*Supplied records*:
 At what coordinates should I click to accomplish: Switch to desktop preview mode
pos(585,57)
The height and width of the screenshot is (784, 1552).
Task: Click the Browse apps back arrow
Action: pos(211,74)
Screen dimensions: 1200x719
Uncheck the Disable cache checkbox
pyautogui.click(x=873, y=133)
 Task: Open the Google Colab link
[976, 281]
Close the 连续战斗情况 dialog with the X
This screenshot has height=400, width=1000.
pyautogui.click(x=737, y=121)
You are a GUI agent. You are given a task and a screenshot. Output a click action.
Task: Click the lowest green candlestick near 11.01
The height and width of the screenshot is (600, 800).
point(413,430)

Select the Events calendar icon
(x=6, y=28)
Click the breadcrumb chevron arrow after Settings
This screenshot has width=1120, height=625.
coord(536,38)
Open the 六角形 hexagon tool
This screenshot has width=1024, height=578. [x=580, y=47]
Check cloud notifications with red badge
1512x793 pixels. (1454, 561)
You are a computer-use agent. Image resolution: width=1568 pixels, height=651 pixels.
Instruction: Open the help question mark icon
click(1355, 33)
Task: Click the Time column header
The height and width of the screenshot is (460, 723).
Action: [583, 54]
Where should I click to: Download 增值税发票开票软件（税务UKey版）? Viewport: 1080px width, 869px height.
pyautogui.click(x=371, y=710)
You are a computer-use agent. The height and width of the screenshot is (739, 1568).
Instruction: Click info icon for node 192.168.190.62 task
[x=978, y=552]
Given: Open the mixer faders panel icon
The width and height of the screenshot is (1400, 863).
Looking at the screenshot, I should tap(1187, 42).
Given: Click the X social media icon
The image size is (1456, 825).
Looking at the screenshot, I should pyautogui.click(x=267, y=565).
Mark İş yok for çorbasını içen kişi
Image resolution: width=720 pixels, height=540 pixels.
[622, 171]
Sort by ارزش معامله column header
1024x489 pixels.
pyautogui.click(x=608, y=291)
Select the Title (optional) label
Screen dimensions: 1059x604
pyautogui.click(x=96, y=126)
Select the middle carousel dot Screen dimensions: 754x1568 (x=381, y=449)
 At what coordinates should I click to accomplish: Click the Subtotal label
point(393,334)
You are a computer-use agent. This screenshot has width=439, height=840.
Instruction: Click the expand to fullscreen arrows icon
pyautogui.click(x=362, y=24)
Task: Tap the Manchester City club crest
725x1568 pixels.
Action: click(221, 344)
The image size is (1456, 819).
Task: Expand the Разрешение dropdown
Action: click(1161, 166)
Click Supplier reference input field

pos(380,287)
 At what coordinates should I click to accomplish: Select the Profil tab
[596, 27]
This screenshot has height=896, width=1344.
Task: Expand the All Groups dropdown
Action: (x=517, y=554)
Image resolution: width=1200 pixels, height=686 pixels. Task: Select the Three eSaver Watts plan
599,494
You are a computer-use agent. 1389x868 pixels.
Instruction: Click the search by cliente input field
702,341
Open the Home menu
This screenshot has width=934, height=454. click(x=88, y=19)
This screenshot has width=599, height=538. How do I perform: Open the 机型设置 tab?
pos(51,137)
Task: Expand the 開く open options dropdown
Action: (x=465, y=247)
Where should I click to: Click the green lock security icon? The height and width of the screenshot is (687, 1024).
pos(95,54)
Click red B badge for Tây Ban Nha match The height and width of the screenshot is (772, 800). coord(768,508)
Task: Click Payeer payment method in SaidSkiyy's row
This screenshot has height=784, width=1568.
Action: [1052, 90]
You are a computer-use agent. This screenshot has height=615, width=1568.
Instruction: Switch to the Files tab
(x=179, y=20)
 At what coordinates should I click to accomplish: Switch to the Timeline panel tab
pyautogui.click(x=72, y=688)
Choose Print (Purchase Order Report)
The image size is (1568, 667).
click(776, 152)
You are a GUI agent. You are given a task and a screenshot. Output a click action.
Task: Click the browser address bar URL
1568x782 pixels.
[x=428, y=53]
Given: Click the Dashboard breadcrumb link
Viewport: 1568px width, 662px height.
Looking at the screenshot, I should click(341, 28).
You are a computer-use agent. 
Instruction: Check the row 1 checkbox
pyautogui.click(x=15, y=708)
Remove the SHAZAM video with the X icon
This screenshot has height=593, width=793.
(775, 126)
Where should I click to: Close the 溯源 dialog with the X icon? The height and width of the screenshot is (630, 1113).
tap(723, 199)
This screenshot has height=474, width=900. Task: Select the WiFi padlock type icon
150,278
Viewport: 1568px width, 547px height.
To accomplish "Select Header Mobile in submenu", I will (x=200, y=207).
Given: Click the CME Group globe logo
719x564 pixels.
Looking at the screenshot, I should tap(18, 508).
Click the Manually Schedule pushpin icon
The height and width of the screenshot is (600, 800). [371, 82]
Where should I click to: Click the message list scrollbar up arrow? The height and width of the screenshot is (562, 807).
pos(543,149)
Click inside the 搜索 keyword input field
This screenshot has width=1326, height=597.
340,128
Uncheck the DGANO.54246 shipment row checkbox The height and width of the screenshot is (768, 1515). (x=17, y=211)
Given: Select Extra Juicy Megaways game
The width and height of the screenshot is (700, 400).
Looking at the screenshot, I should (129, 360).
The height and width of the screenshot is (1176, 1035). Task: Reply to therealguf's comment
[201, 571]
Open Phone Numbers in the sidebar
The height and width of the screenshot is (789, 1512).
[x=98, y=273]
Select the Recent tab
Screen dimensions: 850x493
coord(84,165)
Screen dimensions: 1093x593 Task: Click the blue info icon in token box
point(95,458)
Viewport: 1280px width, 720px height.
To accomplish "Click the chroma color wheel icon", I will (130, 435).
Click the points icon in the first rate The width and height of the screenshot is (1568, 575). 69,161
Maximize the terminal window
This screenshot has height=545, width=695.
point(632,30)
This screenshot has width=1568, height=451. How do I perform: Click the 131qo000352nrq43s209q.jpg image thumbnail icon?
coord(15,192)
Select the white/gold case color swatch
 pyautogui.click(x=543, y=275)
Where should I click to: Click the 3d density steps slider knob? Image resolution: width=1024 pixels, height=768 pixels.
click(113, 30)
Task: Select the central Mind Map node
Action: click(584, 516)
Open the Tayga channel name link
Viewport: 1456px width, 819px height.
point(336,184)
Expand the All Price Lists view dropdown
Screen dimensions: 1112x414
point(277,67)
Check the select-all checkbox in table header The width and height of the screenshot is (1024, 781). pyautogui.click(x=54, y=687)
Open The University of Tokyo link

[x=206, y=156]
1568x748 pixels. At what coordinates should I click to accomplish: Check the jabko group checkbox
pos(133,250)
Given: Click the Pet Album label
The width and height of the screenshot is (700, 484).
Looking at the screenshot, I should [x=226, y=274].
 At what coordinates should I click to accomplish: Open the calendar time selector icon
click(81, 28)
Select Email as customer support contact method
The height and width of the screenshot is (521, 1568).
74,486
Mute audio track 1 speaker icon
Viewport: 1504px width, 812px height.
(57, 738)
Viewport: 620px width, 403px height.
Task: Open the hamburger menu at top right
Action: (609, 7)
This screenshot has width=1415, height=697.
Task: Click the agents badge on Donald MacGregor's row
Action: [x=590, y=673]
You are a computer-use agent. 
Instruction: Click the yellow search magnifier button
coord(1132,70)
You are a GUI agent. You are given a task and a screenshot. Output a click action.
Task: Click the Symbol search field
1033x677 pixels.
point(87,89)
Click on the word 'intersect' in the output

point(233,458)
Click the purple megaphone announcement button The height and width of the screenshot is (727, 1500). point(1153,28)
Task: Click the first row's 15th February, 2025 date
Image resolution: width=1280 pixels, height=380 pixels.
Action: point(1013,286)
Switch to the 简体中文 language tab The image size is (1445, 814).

*Task goal*:
Set the data down once more, exactly as it stands.

*Expected answer*:
 At what coordinates should I click to accomplish: Switch to desktop preview mode
pos(585,57)
The height and width of the screenshot is (784, 1552).
Task: Click the Browse apps back arrow
Action: pos(211,74)
Screen dimensions: 1200x719
Uncheck the Disable cache checkbox
pyautogui.click(x=873, y=133)
 Task: Open the Google Colab link
[976, 281]
Close the 连续战斗情况 dialog with the X
This screenshot has height=400, width=1000.
pyautogui.click(x=737, y=121)
You are a GUI agent. You are given a task and a screenshot. Output a click action.
Task: Click the lowest green candlestick near 11.01
The height and width of the screenshot is (600, 800).
point(413,430)

Select the Events calendar icon
(x=6, y=28)
Click the breadcrumb chevron arrow after Settings
This screenshot has width=1120, height=625.
coord(536,38)
Open the 六角形 hexagon tool
This screenshot has width=1024, height=578. [x=580, y=47]
Check cloud notifications with red badge
1512x793 pixels. (1454, 561)
You are a computer-use agent. Image resolution: width=1568 pixels, height=651 pixels.
Instruction: Open the help question mark icon
click(1355, 33)
Task: Click the Time column header
The height and width of the screenshot is (460, 723).
Action: [583, 54]
Where should I click to: Download 增值税发票开票软件（税务UKey版）? Viewport: 1080px width, 869px height.
pyautogui.click(x=371, y=710)
You are a computer-use agent. The height and width of the screenshot is (739, 1568).
Instruction: Click info icon for node 192.168.190.62 task
[x=978, y=552]
Given: Open the mixer faders panel icon
The width and height of the screenshot is (1400, 863).
Looking at the screenshot, I should tap(1187, 42).
Given: Click the X social media icon
The image size is (1456, 825).
Looking at the screenshot, I should pyautogui.click(x=267, y=565).
Mark İş yok for çorbasını içen kişi
Image resolution: width=720 pixels, height=540 pixels.
[622, 171]
Sort by ارزش معامله column header
1024x489 pixels.
pyautogui.click(x=608, y=291)
Select the Title (optional) label
Screen dimensions: 1059x604
pyautogui.click(x=96, y=126)
Select the middle carousel dot Screen dimensions: 754x1568 (x=381, y=449)
 At what coordinates should I click to accomplish: Click the Subtotal label
point(393,334)
You are a computer-use agent. This screenshot has width=439, height=840.
Instruction: Click the expand to fullscreen arrows icon
pyautogui.click(x=362, y=24)
Task: Tap the Manchester City club crest
725x1568 pixels.
Action: click(221, 344)
The image size is (1456, 819).
Task: Expand the Разрешение dropdown
Action: click(1161, 166)
Click Supplier reference input field

pos(380,287)
 At what coordinates should I click to accomplish: Select the Profil tab
[596, 27]
This screenshot has height=896, width=1344.
Task: Expand the All Groups dropdown
Action: (x=517, y=554)
Image resolution: width=1200 pixels, height=686 pixels. Task: Select the Three eSaver Watts plan
599,494
You are a computer-use agent. 1389x868 pixels.
Instruction: Click the search by cliente input field
702,341
Open the Home menu
This screenshot has width=934, height=454. click(x=88, y=19)
This screenshot has width=599, height=538. How do I perform: Open the 机型设置 tab?
pos(51,137)
Task: Expand the 開く open options dropdown
Action: (x=465, y=247)
Where should I click to: Click the green lock security icon? The height and width of the screenshot is (687, 1024).
pos(95,54)
Click red B badge for Tây Ban Nha match The height and width of the screenshot is (772, 800). coord(768,508)
Task: Click Payeer payment method in SaidSkiyy's row
This screenshot has height=784, width=1568.
Action: [1052, 90]
You are a computer-use agent. This screenshot has height=615, width=1568.
Instruction: Switch to the Files tab
(x=179, y=20)
 At what coordinates should I click to accomplish: Switch to the Timeline panel tab
pyautogui.click(x=72, y=688)
Choose Print (Purchase Order Report)
The image size is (1568, 667).
click(776, 152)
You are a GUI agent. You are given a task and a screenshot. Output a click action.
Task: Click the browser address bar URL
1568x782 pixels.
[x=428, y=53]
Given: Click the Dashboard breadcrumb link
Viewport: 1568px width, 662px height.
Looking at the screenshot, I should click(341, 28).
You are a computer-use agent. 
Instruction: Check the row 1 checkbox
pyautogui.click(x=15, y=708)
Remove the SHAZAM video with the X icon
This screenshot has height=593, width=793.
(775, 126)
Where should I click to: Close the 溯源 dialog with the X icon? The height and width of the screenshot is (630, 1113).
tap(723, 199)
This screenshot has height=474, width=900. Task: Select the WiFi padlock type icon
150,278
Viewport: 1568px width, 547px height.
To accomplish "Select Header Mobile in submenu", I will (x=200, y=207).
Given: Click the CME Group globe logo
719x564 pixels.
Looking at the screenshot, I should tap(18, 508).
Click the Manually Schedule pushpin icon
The height and width of the screenshot is (600, 800). [371, 82]
Where should I click to: Click the message list scrollbar up arrow? The height and width of the screenshot is (562, 807).
pos(543,149)
Click inside the 搜索 keyword input field
This screenshot has width=1326, height=597.
340,128
Uncheck the DGANO.54246 shipment row checkbox The height and width of the screenshot is (768, 1515). (x=17, y=211)
Given: Select Extra Juicy Megaways game
The width and height of the screenshot is (700, 400).
Looking at the screenshot, I should (129, 360).
The height and width of the screenshot is (1176, 1035). Task: Reply to therealguf's comment
[201, 571]
Open Phone Numbers in the sidebar
The height and width of the screenshot is (789, 1512).
[x=98, y=273]
Select the Recent tab
Screen dimensions: 850x493
coord(84,165)
Screen dimensions: 1093x593 Task: Click the blue info icon in token box
point(95,458)
Viewport: 1280px width, 720px height.
To accomplish "Click the chroma color wheel icon", I will (130, 435).
Click the points icon in the first rate The width and height of the screenshot is (1568, 575). 69,161
Maximize the terminal window
This screenshot has height=545, width=695.
point(632,30)
This screenshot has width=1568, height=451. How do I perform: Click the 131qo000352nrq43s209q.jpg image thumbnail icon?
coord(15,192)
Select the white/gold case color swatch
 pyautogui.click(x=543, y=275)
Where should I click to: Click the 3d density steps slider knob? Image resolution: width=1024 pixels, height=768 pixels.
click(113, 30)
Task: Select the central Mind Map node
Action: click(584, 516)
Open the Tayga channel name link
Viewport: 1456px width, 819px height.
point(336,184)
Expand the All Price Lists view dropdown
Screen dimensions: 1112x414
point(277,67)
Check the select-all checkbox in table header The width and height of the screenshot is (1024, 781). pyautogui.click(x=54, y=687)
Open The University of Tokyo link

[x=206, y=156]
1568x748 pixels. At what coordinates should I click to accomplish: Check the jabko group checkbox
pos(133,250)
Given: Click the Pet Album label
The width and height of the screenshot is (700, 484).
Looking at the screenshot, I should [x=226, y=274].
 At what coordinates should I click to accomplish: Open the calendar time selector icon
click(81, 28)
Select Email as customer support contact method
The height and width of the screenshot is (521, 1568).
74,486
Mute audio track 1 speaker icon
Viewport: 1504px width, 812px height.
(57, 738)
Viewport: 620px width, 403px height.
Task: Open the hamburger menu at top right
Action: (609, 7)
This screenshot has width=1415, height=697.
Task: Click the agents badge on Donald MacGregor's row
Action: [x=590, y=673]
You are a computer-use agent. 
Instruction: Click the yellow search magnifier button
coord(1132,70)
You are a GUI agent. You are given a task and a screenshot. Output a click action.
Task: Click the Symbol search field
1033x677 pixels.
point(87,89)
Click on the word 'intersect' in the output

point(233,458)
Click the purple megaphone announcement button The height and width of the screenshot is (727, 1500). point(1153,28)
Task: Click the first row's 15th February, 2025 date
Image resolution: width=1280 pixels, height=380 pixels.
Action: point(1013,286)
Switch to the 简体中文 language tab The image size is (1445, 814).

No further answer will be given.